Когда пианист начал бренчать «Последний вечер в Париже», Спенсер отпил немного пива.
Глядя на унылую физиономию бармена, можно было подумать, что на улице июнь 1940 года, по Елисейским Полям катят немецкие танки и небо расчерчено зловещими полосами истребителей.
Через несколько минут к Спенсеру опять подошла официантка.
– Думаю, вы приняли меня за сумасшедшую, – сказала она.
– Ничего подобного. Я тоже смотрю новости.
– Просто дело в том, что Валери такая…
– Необыкновенная, – закончил за нее Спенсер и, очевидно, попал в точку, поскольку она с удивлением и даже с некоторой тревогой уставилась на него, как будто он прочел ее мысли.
– Да. Необыкновенная. С ней можно быть знакомой всего неделю, и все же… все же хочется, чтобы она была счастлива. Хочется, чтобы у нее все было хорошо.
«Даже не неделю, – подумал Спенсер. – Хватает и одного вечера».
Рози сказала:
– Возможно, потому, что она очень ранима. Ей пришлось много пережить.
– Правда? – спросил он. – Как это?
Она пожала плечами:
– Я точно не знаю, она мне не говорила. Это просто чувствуется.
Он тоже почувствовал в Валери эту уязвимость.
– Но вообще-то, она может и постоять за себя, – сказала Рози. – Фу, не могу понять, чего это я так волнуюсь. В конце концов, она же мне не младшая сестренка. Каждый может ино-гда опоздать.
Официантка отошла, и Спенсер снова отхлебнул тепловатое пиво.
Пианист приступил к мелодии песни «Это был отличный год», которую Спенсер терпеть не мог, даже когда ее пел Синатра, хотя он был большим поклонником Синатры. Он знал, что эта песня написана как немного задумчивая, даже слегка меланхолическая, однако ему она казалась ужасно грустной, и он чувствовал в ней не ту грусть, которую может испытывать немолодой человек, вспоминая о прежней любви, а горечь и печаль человека, у края жизни вдруг осознавшего, что он так и не ощутил настоящей любви, настоящего тепла.
Может быть, его собственная интерпретация этой песни каким-то образом выражала его опасение, что когда-нибудь, через много лет, когда его жизнь подойдет к концу, он также будет тосковать от одиночества и неустроенности.
Он взглянул на часы. Валери опаздывала уже на полтора часа.
Беспокойство ее напарницы передалось и ему. Перед его глазами все время возникала одна и та же картина: Валери на полу с лицом, наполовину закрытым темными прядями волос и залитым кровью.

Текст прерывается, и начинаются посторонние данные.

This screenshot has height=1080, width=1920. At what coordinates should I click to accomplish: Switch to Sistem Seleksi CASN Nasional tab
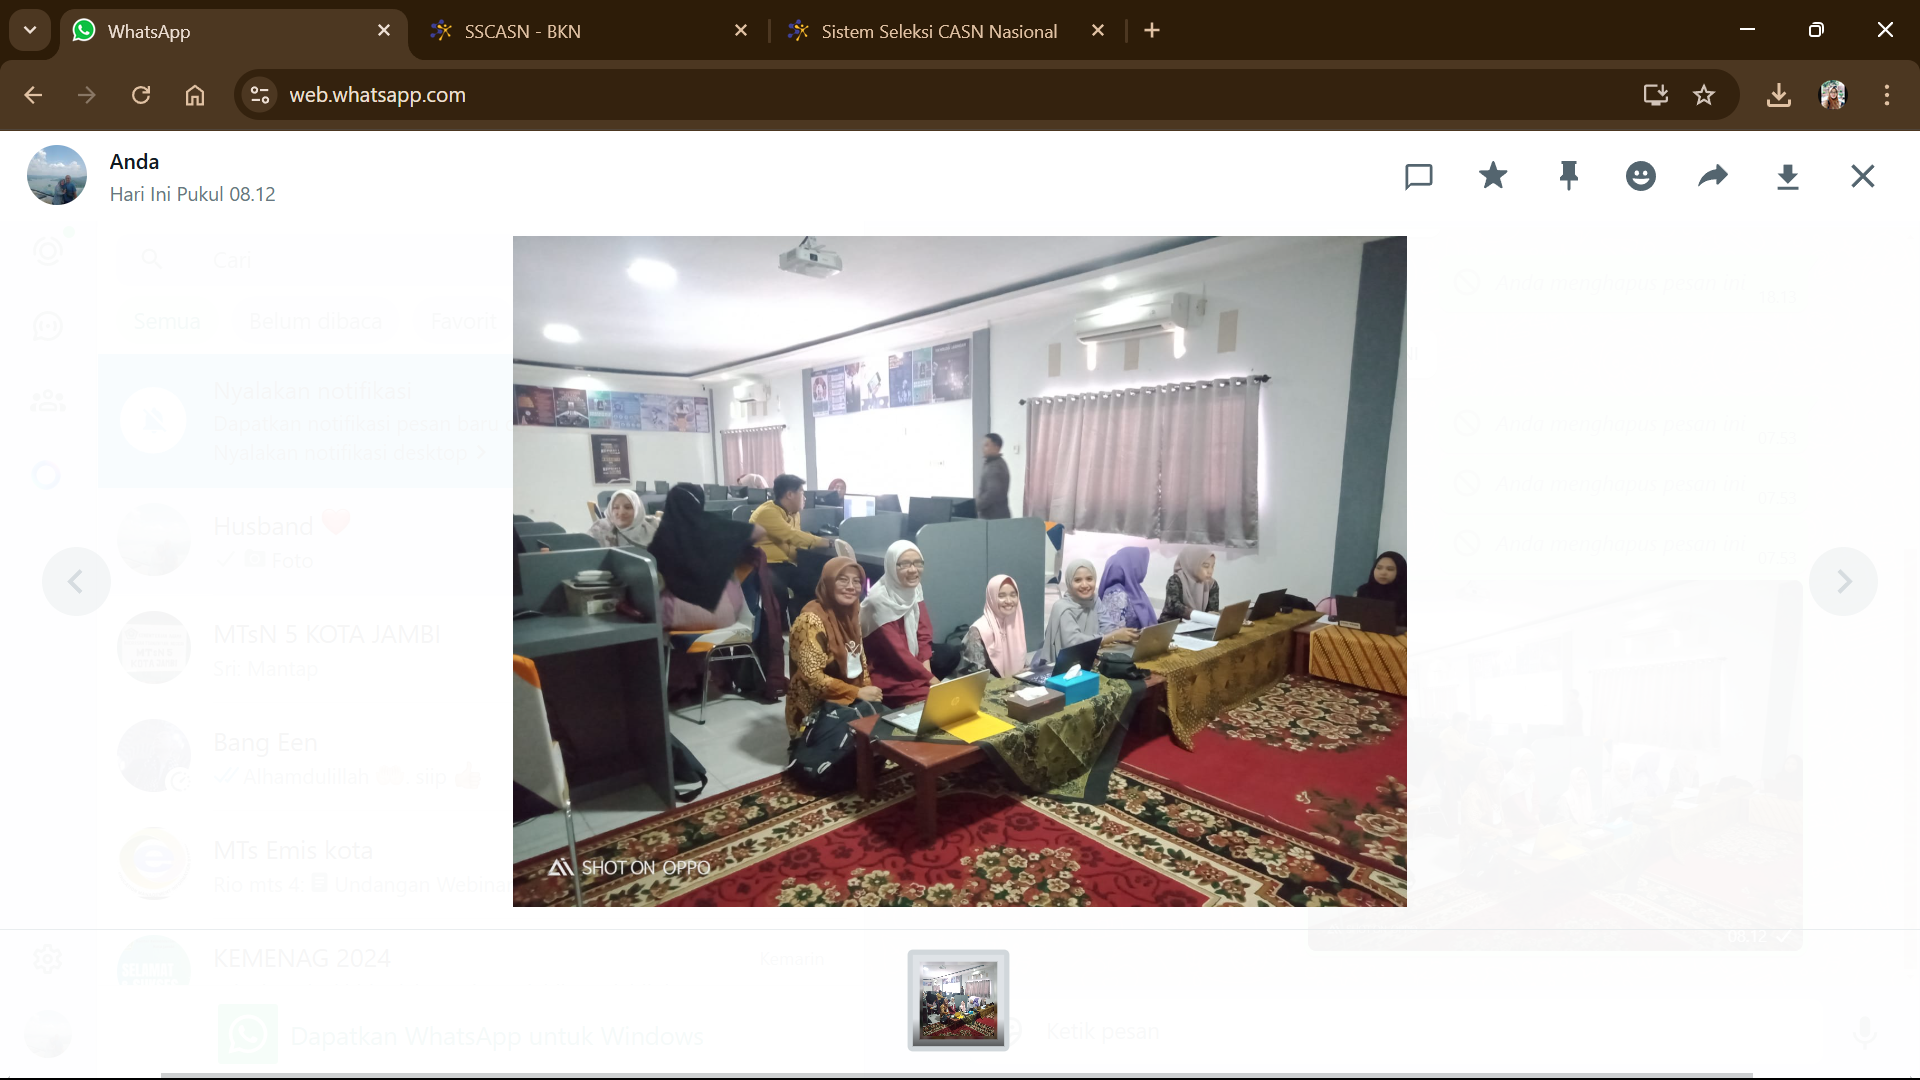pos(938,31)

Глаза широко раскрыты и не мигают. Он понимал, что все это глупость. Она просто опоздала на работу. И ничего в этом нет страшного. Однако с каждой минутой его тревога нарастала.
Спенсер поставил на стойку недопитое пиво, слез с табурета и прошел под синими светильниками к красной двери. Толкнув ее, он вышел в промозглую ночь, где дождь падал на холщовый навес над дверью с таким шумом, как будто маршировал полк солдат.
Проходя мимо картинной галереи, он услышал, как тихо плачет в тени подъезда оборванец. Он остановился, чувствуя жалость и сострадание.
Между всхлипываниями бродяга шептал слова, которые некоторое время назад произнес Спенсер: «Никто не знает… никто не знает…» Очевидно, эта короткая фраза имела для несчастного какой-то особый глубокий и очень личный смысл, потому что он произносил эти два слова не тем тоном, которым их произнес Спенсер, – в его голосе слышалась неподдельная мука. «Никто не знает».
Хотя Спенсер и понимал, что делает глупость, помогая саморазрушению этого бедолаги, он вытащил из бумажника хрустящую бумажку в десять долларов. Он протянул ее в темноту в сторону запаха, исходящего от бродяги:
– На, держи.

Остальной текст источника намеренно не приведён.